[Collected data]

****************************************

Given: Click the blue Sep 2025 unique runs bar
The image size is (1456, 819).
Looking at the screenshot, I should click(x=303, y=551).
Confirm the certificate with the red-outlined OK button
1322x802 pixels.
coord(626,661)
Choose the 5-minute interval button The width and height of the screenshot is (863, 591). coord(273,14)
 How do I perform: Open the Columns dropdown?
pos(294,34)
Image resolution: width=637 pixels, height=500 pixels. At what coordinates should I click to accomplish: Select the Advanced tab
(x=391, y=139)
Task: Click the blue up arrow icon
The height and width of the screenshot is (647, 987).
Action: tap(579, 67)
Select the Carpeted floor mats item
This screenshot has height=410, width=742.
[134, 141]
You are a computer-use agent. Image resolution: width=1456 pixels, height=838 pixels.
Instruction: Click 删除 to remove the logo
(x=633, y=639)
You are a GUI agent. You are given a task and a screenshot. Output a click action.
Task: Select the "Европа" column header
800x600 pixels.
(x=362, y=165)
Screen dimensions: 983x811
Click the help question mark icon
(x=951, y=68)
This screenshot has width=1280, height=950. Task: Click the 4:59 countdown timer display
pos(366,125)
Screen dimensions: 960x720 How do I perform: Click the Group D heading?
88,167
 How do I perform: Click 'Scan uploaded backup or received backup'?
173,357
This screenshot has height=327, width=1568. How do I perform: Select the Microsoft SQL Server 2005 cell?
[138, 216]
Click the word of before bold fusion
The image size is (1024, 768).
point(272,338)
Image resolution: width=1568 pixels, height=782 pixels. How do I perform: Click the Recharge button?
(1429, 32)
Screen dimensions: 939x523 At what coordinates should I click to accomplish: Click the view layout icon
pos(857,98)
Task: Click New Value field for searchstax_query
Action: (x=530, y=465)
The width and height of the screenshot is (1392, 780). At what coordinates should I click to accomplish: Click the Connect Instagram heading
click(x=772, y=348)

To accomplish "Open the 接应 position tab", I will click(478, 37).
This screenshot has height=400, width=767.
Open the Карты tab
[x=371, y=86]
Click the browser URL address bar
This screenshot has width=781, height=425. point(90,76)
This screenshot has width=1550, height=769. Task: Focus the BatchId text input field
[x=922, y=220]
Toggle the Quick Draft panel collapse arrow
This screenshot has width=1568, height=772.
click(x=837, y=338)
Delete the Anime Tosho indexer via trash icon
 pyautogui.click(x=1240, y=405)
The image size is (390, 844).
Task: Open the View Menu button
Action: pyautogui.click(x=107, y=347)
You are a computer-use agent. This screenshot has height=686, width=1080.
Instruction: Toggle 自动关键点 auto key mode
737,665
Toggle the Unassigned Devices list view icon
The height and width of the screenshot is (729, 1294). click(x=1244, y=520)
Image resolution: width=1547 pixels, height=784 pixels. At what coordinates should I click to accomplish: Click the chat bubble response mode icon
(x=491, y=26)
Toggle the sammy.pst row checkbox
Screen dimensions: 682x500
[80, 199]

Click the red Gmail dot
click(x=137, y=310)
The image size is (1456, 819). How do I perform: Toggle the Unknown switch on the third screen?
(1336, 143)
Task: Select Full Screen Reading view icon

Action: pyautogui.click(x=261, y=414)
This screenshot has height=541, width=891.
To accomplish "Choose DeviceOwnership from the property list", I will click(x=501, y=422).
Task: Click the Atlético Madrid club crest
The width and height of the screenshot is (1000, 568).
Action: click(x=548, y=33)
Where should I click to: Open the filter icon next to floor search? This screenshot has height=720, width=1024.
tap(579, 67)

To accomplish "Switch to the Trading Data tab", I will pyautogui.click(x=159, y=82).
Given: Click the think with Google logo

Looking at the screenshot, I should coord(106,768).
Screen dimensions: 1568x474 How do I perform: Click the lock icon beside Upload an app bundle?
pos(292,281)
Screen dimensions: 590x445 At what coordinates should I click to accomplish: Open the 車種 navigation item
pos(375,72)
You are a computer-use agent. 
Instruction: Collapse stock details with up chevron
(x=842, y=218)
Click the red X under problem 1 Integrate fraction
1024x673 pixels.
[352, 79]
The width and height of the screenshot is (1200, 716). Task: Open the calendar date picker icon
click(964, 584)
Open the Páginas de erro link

****************************************

Work required => Return every record above. Copy each one exactly.

Result of this task =>
Given: Click the blue Sep 2025 unique runs bar
The image size is (1456, 819).
Looking at the screenshot, I should click(x=303, y=551).
Confirm the certificate with the red-outlined OK button
1322x802 pixels.
coord(626,661)
Choose the 5-minute interval button The width and height of the screenshot is (863, 591). coord(273,14)
 How do I perform: Open the Columns dropdown?
pos(294,34)
Image resolution: width=637 pixels, height=500 pixels. At what coordinates should I click to accomplish: Select the Advanced tab
(x=391, y=139)
Task: Click the blue up arrow icon
The height and width of the screenshot is (647, 987).
Action: tap(579, 67)
Select the Carpeted floor mats item
This screenshot has height=410, width=742.
[134, 141]
You are a computer-use agent. Image resolution: width=1456 pixels, height=838 pixels.
Instruction: Click 删除 to remove the logo
(x=633, y=639)
You are a GUI agent. You are given a task and a screenshot. Output a click action.
Task: Select the "Европа" column header
800x600 pixels.
(x=362, y=165)
Screen dimensions: 983x811
Click the help question mark icon
(x=951, y=68)
This screenshot has width=1280, height=950. Task: Click the 4:59 countdown timer display
pos(366,125)
Screen dimensions: 960x720 How do I perform: Click the Group D heading?
88,167
 How do I perform: Click 'Scan uploaded backup or received backup'?
173,357
This screenshot has height=327, width=1568. How do I perform: Select the Microsoft SQL Server 2005 cell?
[138, 216]
Click the word of before bold fusion
The image size is (1024, 768).
point(272,338)
Image resolution: width=1568 pixels, height=782 pixels. How do I perform: Click the Recharge button?
(1429, 32)
Screen dimensions: 939x523 At what coordinates should I click to accomplish: Click the view layout icon
pos(857,98)
Task: Click New Value field for searchstax_query
Action: (x=530, y=465)
The width and height of the screenshot is (1392, 780). At what coordinates should I click to accomplish: Click the Connect Instagram heading
click(x=772, y=348)

To accomplish "Open the 接应 position tab", I will click(478, 37).
This screenshot has height=400, width=767.
Open the Карты tab
[x=371, y=86]
Click the browser URL address bar
This screenshot has width=781, height=425. point(90,76)
This screenshot has width=1550, height=769. Task: Focus the BatchId text input field
[x=922, y=220]
Toggle the Quick Draft panel collapse arrow
This screenshot has width=1568, height=772.
click(x=837, y=338)
Delete the Anime Tosho indexer via trash icon
 pyautogui.click(x=1240, y=405)
The image size is (390, 844).
Task: Open the View Menu button
Action: pyautogui.click(x=107, y=347)
You are a computer-use agent. This screenshot has height=686, width=1080.
Instruction: Toggle 自动关键点 auto key mode
737,665
Toggle the Unassigned Devices list view icon
The height and width of the screenshot is (729, 1294). click(x=1244, y=520)
Image resolution: width=1547 pixels, height=784 pixels. At what coordinates should I click to accomplish: Click the chat bubble response mode icon
(x=491, y=26)
Toggle the sammy.pst row checkbox
Screen dimensions: 682x500
[80, 199]

Click the red Gmail dot
click(x=137, y=310)
The image size is (1456, 819). How do I perform: Toggle the Unknown switch on the third screen?
(1336, 143)
Task: Select Full Screen Reading view icon

Action: pyautogui.click(x=261, y=414)
This screenshot has height=541, width=891.
To accomplish "Choose DeviceOwnership from the property list", I will click(x=501, y=422).
Task: Click the Atlético Madrid club crest
The width and height of the screenshot is (1000, 568).
Action: click(x=548, y=33)
Where should I click to: Open the filter icon next to floor search? This screenshot has height=720, width=1024.
tap(579, 67)

To accomplish "Switch to the Trading Data tab", I will pyautogui.click(x=159, y=82).
Given: Click the think with Google logo

Looking at the screenshot, I should coord(106,768).
Screen dimensions: 1568x474 How do I perform: Click the lock icon beside Upload an app bundle?
pos(292,281)
Screen dimensions: 590x445 At what coordinates should I click to accomplish: Open the 車種 navigation item
pos(375,72)
You are a computer-use agent. 
Instruction: Collapse stock details with up chevron
(x=842, y=218)
Click the red X under problem 1 Integrate fraction
1024x673 pixels.
[352, 79]
The width and height of the screenshot is (1200, 716). Task: Open the calendar date picker icon
click(964, 584)
Open the Páginas de erro link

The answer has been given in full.